The official story is that McDonald's is the world's largest restaurant chain. That's true the way 'a casino is a place with a buffet' is true. McDonald's sells food the way a casino serves shrimp: as the thing that gets people in the door so the actual machine can run. The actual machine is a landlord.
“We are not technically in the food business. We are in the real estate business. The only reason we sell fifteen-cent hamburgers is because they are the greatest producer of revenue, from which our tenants can pay us our rent.”6
The kitchen earns 15.6%. The land earns 83.9%.
Here is the number that does all the work. In 2023, the restaurants McDonald's runs itself - where it buys the beef, pays the staff, and sells you the food - turned a gross margin of just 15.6%. The franchised business, which is mostly rent and royalties, turned 83.9%. Same logo. Same fries. Opposite math. And because franchising is the profitable half, it threw off nearly 90% of McDonald's entire gross profit.4 So the company has quietly arranged to do as little actual cooking as possible: about 95% of its restaurants worldwide are run by franchisees, leaving corporate to operate only the remaining sliver itself.3 The food business isn't the profit center. It's the subsidy vehicle - the low-margin engine whose only job is to generate the sales that justify and pay the high-margin rent.
| Company-operated stores | Franchised stores | |
|---|---|---|
| Gross margin | 15.6% | 83.9% |
| What McDonald's does | Buys food, hires staff, sells burgers | Owns land, collects rent + royalties |
| Who carries the operating risk | McDonald's | The franchisee |
| Share of locations (worldwide, 2024) | ~5% | ~95% |
| Share of total gross profit | The small remainder | Nearly 90% |
The cross-subsidy hides in plain sight because both halves wear the same uniform.

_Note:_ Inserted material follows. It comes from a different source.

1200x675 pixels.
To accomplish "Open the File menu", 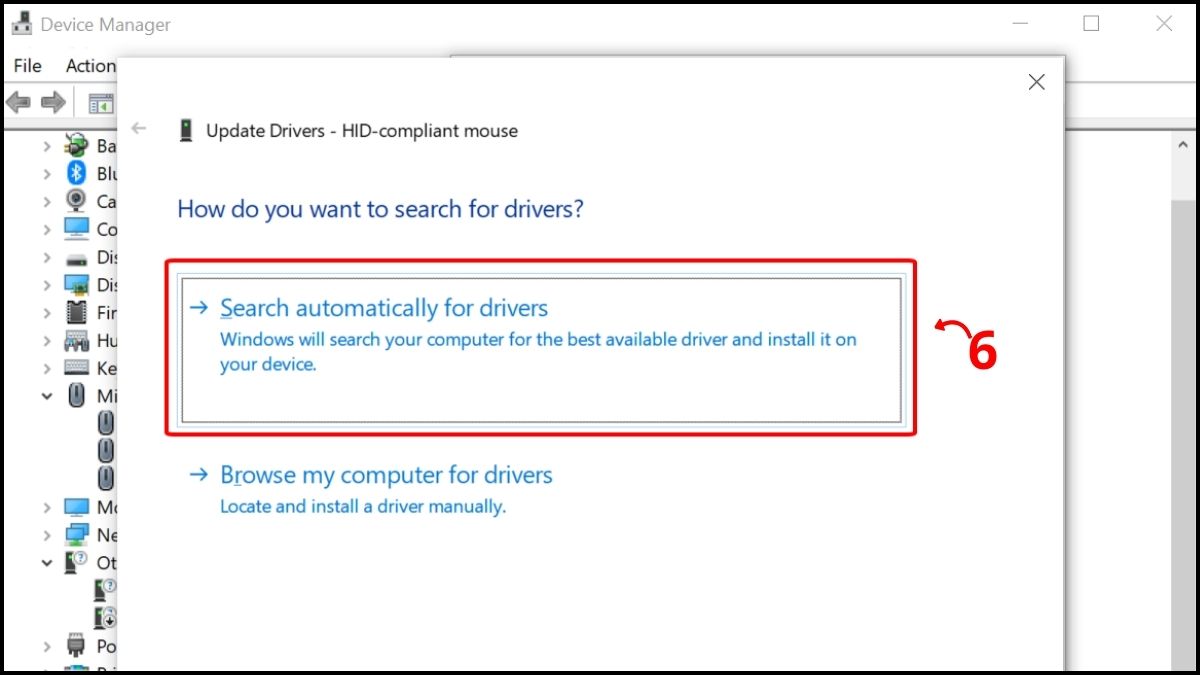I will pyautogui.click(x=27, y=65).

A diner can't tell which restaurant corporate runs and which it merely landlords. But the income statement can. Strip the menu away and what McDonald's is actually selling its franchisees is access: a brand, a system, and - crucially - a location McDonald's frequently owns the land and building beneath. The franchisee pays for that access two ways at once: a royalty on sales, and rent. In 2024 the royalty line was $5.6 billion and the rent line $10.0 billion2 - so even within the franchise machine, the landlord out-earns the brand licensor.

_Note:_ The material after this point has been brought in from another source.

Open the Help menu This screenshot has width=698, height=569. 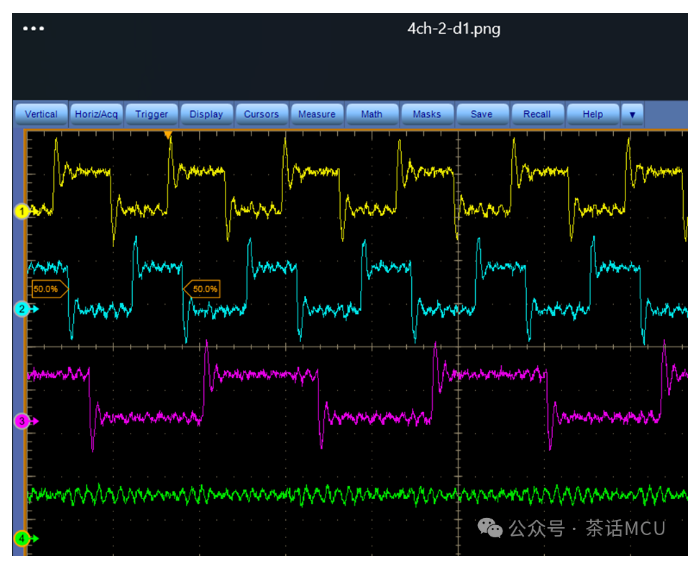(x=593, y=114)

Why the burgers have to exist for the rent to work
A landlord with empty storefronts collects nothing, and this is the part the 'McDonald's is secretly a real estate company' meme gets backwards. The rent isn't a fixed charge floating free of the food - conventional franchisees pay rent as a percentage of sales, with a minimum floor underneath.3 That single design choice is the whole genius of the cross-subsidy. McDonald's doesn't just want tenants; it wants tenants whose sales it can ride. The better the burgers sell, the more rent flows up. So corporate has every incentive to obsess over Big Mac quality, drive-thru speed, and the McFlurry machine - not because the food is the profit, but because the food is the rent's collateral. The low-margin operation funds nothing in the accounting sense; it funds the high-margin operation in the structural sense, by manufacturing the foot traffic that makes a percentage-of-sales lease worth signing. Kill the food business and the rent business has nothing to collect a percentage of.

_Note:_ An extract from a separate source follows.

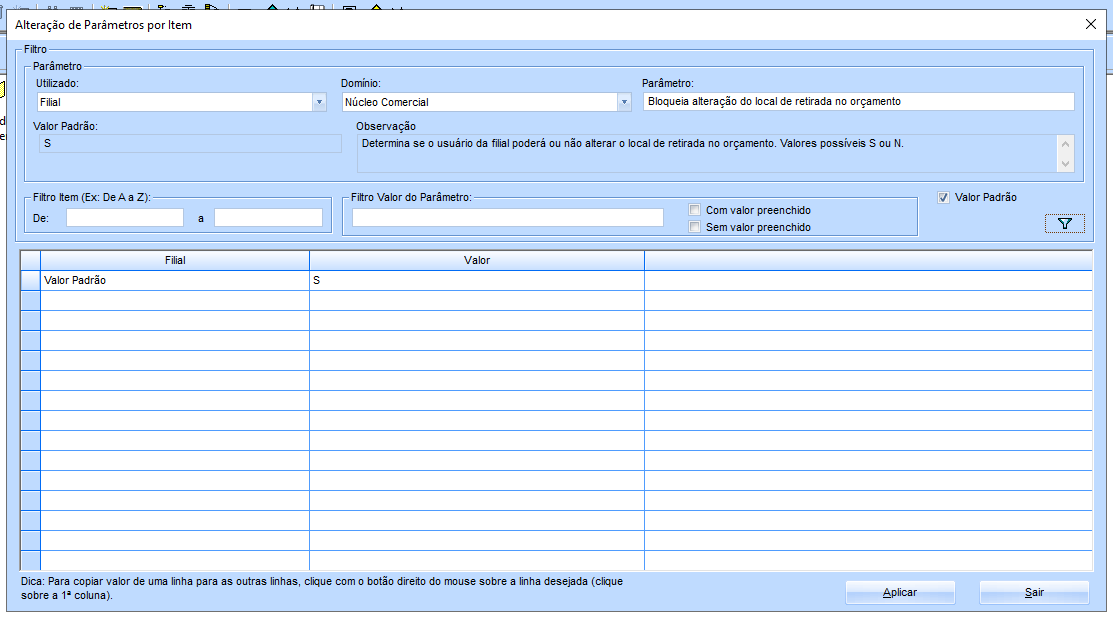Select the Valor Padrão row in grid
The width and height of the screenshot is (1113, 622).
point(175,281)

This wasn't a recent financial-engineering trick, either. McDonald's first annual shareholder letter as a public company, in 1963, already described a real estate department that had concluded 156 leases that year, with dozens of properties acquired and units under construction.8 The land strategy was load-bearing before the company had a national footprint. The man who built it, Harry Sonneborn, ran the realty arm precisely so the corporation could become the landlord to its own franchisees6 - which is why, sixty years on, the rent line is the one that compounds.
The franchised side carried nearly 90% of gross profit in 2023 at an 83.9% margin; the company-operated side ran at just 15.6%.4 McDonald's keeps a small number of company-operated stores as a proving ground and quality check - then pushes everything it can into the franchise structure, where it collects rent and royalties instead of flipping burgers. The result: a 45% consolidated operating margin on $25.9B of revenue,1 a figure no pure restaurant operator comes close to.
Isn't this just a normal franchise, dressed up?
The fair objection is that every franchisor collects royalties from operators who take the daily risk - that's franchising, not a secret real estate empire, and calling McDonald's 'a landlord' is a clever overreach. There's something to it: by total revenue, rent is about 39% of the company, not the mythical 75% that gets repeated online, and McDonald's reports a franchised-segment margin, not a standalone 'real estate profit' line. So the cleanest claim isn't that McDonald's is literally a property firm. It's narrower and harder to dodge: of the two things McDonald's does - run kitchens and lease land - the landlord half earns five times the gross margin of the kitchen half4 and produces the overwhelming share of the profit. The honest counter actually sharpens the point. What separates McDonald's from a normal franchisor is the rent. Most franchisors license a brand and take a royalty; McDonald's licenses a brand, takes a royalty, and owns the ground - so it gets paid twice, and the second check is bigger.2 The food operation isn't a disguise for the real estate. It's the demand generator the real estate is built to monetize.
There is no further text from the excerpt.